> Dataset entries
· · ·

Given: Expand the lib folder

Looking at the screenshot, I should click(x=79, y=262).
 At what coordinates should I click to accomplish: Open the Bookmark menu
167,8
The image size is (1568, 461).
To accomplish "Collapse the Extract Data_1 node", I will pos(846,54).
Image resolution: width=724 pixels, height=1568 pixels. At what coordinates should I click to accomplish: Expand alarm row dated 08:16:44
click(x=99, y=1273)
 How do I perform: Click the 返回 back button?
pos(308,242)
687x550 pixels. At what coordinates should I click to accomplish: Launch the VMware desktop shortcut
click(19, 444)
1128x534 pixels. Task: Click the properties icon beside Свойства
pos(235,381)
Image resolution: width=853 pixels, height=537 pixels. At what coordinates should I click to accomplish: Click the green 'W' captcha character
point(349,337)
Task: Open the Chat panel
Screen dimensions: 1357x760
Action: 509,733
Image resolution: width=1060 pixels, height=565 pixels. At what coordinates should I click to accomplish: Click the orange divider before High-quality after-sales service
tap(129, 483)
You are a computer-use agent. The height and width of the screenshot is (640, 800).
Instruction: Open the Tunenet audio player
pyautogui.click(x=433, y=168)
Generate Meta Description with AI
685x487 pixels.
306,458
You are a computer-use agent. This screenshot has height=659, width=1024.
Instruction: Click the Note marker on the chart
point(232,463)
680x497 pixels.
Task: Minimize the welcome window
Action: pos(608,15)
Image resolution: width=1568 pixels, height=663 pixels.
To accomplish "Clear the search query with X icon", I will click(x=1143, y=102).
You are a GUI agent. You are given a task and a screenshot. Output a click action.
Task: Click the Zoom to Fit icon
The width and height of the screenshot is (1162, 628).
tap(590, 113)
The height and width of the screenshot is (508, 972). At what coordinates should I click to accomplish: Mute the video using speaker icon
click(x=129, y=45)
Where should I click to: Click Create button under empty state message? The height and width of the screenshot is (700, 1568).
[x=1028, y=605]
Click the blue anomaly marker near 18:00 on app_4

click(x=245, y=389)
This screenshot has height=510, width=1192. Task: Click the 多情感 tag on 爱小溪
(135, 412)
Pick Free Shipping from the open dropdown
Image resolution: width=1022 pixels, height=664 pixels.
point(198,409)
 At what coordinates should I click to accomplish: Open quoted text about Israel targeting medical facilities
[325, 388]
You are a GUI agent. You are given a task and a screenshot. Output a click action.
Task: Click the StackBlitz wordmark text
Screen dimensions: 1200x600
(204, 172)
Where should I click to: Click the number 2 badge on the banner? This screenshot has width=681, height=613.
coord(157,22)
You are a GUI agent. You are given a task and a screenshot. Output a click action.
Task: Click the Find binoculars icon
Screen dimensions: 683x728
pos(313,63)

· · ·

> TASK DIRECTIONS
All the records above need to be set down again exactly as they were given.

> YOUR RESPONSE
Given: Expand the lib folder

Looking at the screenshot, I should click(x=79, y=262).
 At what coordinates should I click to accomplish: Open the Bookmark menu
167,8
The image size is (1568, 461).
To accomplish "Collapse the Extract Data_1 node", I will pos(846,54).
Image resolution: width=724 pixels, height=1568 pixels. At what coordinates should I click to accomplish: Expand alarm row dated 08:16:44
click(x=99, y=1273)
 How do I perform: Click the 返回 back button?
pos(308,242)
687x550 pixels. At what coordinates should I click to accomplish: Launch the VMware desktop shortcut
click(19, 444)
1128x534 pixels. Task: Click the properties icon beside Свойства
pos(235,381)
Image resolution: width=853 pixels, height=537 pixels. At what coordinates should I click to accomplish: Click the green 'W' captcha character
point(349,337)
Task: Open the Chat panel
Screen dimensions: 1357x760
Action: 509,733
Image resolution: width=1060 pixels, height=565 pixels. At what coordinates should I click to accomplish: Click the orange divider before High-quality after-sales service
tap(129, 483)
You are a computer-use agent. The height and width of the screenshot is (640, 800).
Instruction: Open the Tunenet audio player
pyautogui.click(x=433, y=168)
Generate Meta Description with AI
685x487 pixels.
306,458
You are a computer-use agent. This screenshot has height=659, width=1024.
Instruction: Click the Note marker on the chart
point(232,463)
680x497 pixels.
Task: Minimize the welcome window
Action: pos(608,15)
Image resolution: width=1568 pixels, height=663 pixels.
To accomplish "Clear the search query with X icon", I will click(x=1143, y=102).
You are a GUI agent. You are given a task and a screenshot. Output a click action.
Task: Click the Zoom to Fit icon
The width and height of the screenshot is (1162, 628).
tap(590, 113)
The height and width of the screenshot is (508, 972). At what coordinates should I click to accomplish: Mute the video using speaker icon
click(x=129, y=45)
Where should I click to: Click Create button under empty state message? The height and width of the screenshot is (700, 1568).
[x=1028, y=605]
Click the blue anomaly marker near 18:00 on app_4

click(x=245, y=389)
This screenshot has height=510, width=1192. Task: Click the 多情感 tag on 爱小溪
(135, 412)
Pick Free Shipping from the open dropdown
Image resolution: width=1022 pixels, height=664 pixels.
point(198,409)
 At what coordinates should I click to accomplish: Open quoted text about Israel targeting medical facilities
[325, 388]
You are a GUI agent. You are given a task and a screenshot. Output a click action.
Task: Click the StackBlitz wordmark text
Screen dimensions: 1200x600
(204, 172)
Where should I click to: Click the number 2 badge on the banner? This screenshot has width=681, height=613.
coord(157,22)
You are a GUI agent. You are given a task and a screenshot. Output a click action.
Task: Click the Find binoculars icon
Screen dimensions: 683x728
pos(313,63)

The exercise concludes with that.